María del Monte ha vuelto a Málaga sin la presencia de su mujer Inmaculada Casal. Lo ha hecho para vivir el inicio de la Semana Santa y también para cumplir con una tradición muy especial. Se trata de una cita que comenzó el año pasado.
Fue entonces cuando recibió la medalla de la Cofradía de Nuestro Padre Jesús Cautivo y María Santísima de la Trinidad Coronada. Desde entonces, esta celebración se ha convertido en una de sus favoritas.

En esta ocasión, la cantante sevillana no ha estado acompañada por su mujer, Inmaculada Casal.
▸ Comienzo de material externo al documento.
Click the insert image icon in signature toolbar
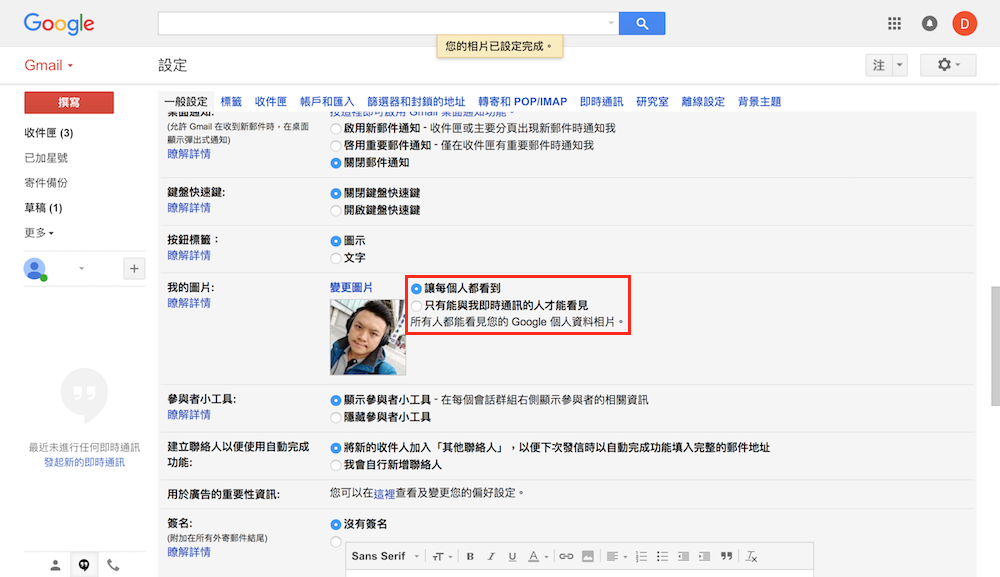Viewport: 1000px width, 577px height. (x=588, y=556)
Ha acudido sola al templo este Lunes Santo por la mañana. Allí ha esperado con ilusión el momento de ver al Cautivo, apenas unas horas antes de su salida en procesión.
María del Monte cumple su promesa y acude a Málaga sin Inmaculada Casal
Con la medalla de la Hermandad, María se ha mostrado muy emocionada, ha recorrido el templo en completo silencio, ha sacado su móvil y ha fotografiado al Cristo. Luego ha posado sonriente junto a los miembros de la Cofradía. Su rostro ha reflejado una mezcla de fe, alegría y emoción.
Ha sido un momento íntimo, cargado de simbolismo. Para la artista, reencontrarse con esta imagen supone mucho más que un acto religioso. Es un reencuentro con sus raíces y sus creencias, un gesto que ha repetido con devoción, un año más.